Skip to content
  • Dennis Zhou's avatar
    btrfs: add the beginning of async discard, discard workqueue · b0643e59
    Dennis Zhou authored
    
    
    When discard is enabled, everytime a pinned extent is released back to
    the block_group's free space cache, a discard is issued for the extent.
    This is an overeager approach when it comes to discarding and helping
    the SSD maintain enough free space to prevent severe garbage collection
    situations.
    
    This adds the beginning of async discard. Instead of issuing a discard
    prior to returning it to the free space, it is just marked as untrimmed.
    The block_group is then added to a LRU which then feeds into a workqueue
    to issue discards at a much slower rate. Full discarding of unused block
    groups is still done and will be addressed in a future patch of the
    series.
    
    For now, we don't persist the discard state of extents and bitmaps.
    Therefore, our failure recovery mode will be to consider extents
    untrimmed. This lets us handle failure and unmounting as one in the
    same.
    
    On a number of Facebook webservers, I collected data every minute
    accounting the time we spent in btrfs_finish_extent_commit() (col. 1)
    and in btrfs_commit_transaction() (col. 2). btrfs_finish_extent_commit()
    is where we discard extents synchronously before returning them to the
    free space cache.
    
    discard=sync:
                     p99 total per minute       p99 total per minute
          Drive   |   extent_commit() (ms)  |    commit_trans() (ms)

▶ [Data to examine]
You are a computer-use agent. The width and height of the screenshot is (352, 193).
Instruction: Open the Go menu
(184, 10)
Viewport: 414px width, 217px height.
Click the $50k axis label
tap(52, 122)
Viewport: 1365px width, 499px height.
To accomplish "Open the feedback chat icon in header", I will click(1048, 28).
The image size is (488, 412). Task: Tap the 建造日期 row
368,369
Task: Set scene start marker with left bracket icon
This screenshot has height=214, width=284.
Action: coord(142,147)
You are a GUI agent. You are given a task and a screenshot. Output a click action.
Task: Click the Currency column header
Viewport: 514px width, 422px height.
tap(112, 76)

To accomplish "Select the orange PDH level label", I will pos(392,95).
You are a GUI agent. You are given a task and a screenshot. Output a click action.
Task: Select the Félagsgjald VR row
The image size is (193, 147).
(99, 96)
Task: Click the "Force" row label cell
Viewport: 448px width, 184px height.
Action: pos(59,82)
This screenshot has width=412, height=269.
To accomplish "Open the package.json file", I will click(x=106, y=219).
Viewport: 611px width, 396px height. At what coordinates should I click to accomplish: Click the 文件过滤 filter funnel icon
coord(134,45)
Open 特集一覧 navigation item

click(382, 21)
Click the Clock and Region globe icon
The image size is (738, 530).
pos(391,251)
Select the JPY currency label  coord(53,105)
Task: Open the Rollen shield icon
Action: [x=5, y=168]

▶ [Your tasks]
[a] From the btrfs commit message, copy the passage starting at "Therefore, our failure" and ending at "(col. 2). btrfs_finish_extent_commit()".
[b] Answer these questions from the btrfs commit message:
(i) With async discard, what is an extent marked as instead of being discarded before it returns to the free space?
(ii) What is the block_group added to, and what does that feed into?
(iii) In which function are extents discarded synchronously before they return to the free space cache?
[c] Continue the btrfs commit message about async discard from its last line.

▶ [Responses]
[a]
Therefore, our failure recovery mode will be to consider extents
    untrimmed. This lets us handle failure and unmounting as one in the
    same.
    
    On a number of Facebook webservers, I collected data every minute
    accounting the time we spent in btrfs_finish_extent_commit() (col. 1)
    and in btrfs_commit_transaction() (col. 2). btrfs_finish_extent_commit()

[b]
(i) Untrimmed.
(ii) An LRU, which feeds into a workqueue.
(iii) btrfs_finish_extent_commit().

[c]
        ---------------------------------------------------------------
         Drive A  |           434           |          1170
         Drive B  |           880           |          2330
         Drive C  |          2943           |          3920
         Drive D  |          4763           |          5701
    
    discard=async:
                     p99 total per minute       p99 total per minute
          Drive   |   extent_commit() (ms)  |    commit_trans() (ms)
        --------------------------------------------------------------
         Drive A  |           134           |           956
         Drive B  |            64           |          1972
         Drive C  |            59           |          1032
         Drive D  |            62           |          1200
    
    While it's not great that the stats are cumulative over 1m, all of these
    servers are running the same workload and and the delta between the two
    are substantial. We are spending significantly less time in
    btrfs_finish_extent_commit() which is responsible for discarding.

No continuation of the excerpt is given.